### Excerpted records

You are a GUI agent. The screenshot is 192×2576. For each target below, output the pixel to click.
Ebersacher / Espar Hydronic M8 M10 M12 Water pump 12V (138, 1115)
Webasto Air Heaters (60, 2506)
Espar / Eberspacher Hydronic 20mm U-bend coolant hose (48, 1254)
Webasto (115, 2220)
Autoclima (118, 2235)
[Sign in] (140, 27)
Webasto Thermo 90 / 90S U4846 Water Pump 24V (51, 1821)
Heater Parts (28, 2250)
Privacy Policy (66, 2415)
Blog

### What to produce
Extract all lines of the records above that include "Hydronic".

### Answer to this problem
Ebersacher / Espar Hydronic M8 M10 M12 Water pump 12V (138, 1115)
Espar / Eberspacher Hydronic 20mm U-bend coolant hose (48, 1254)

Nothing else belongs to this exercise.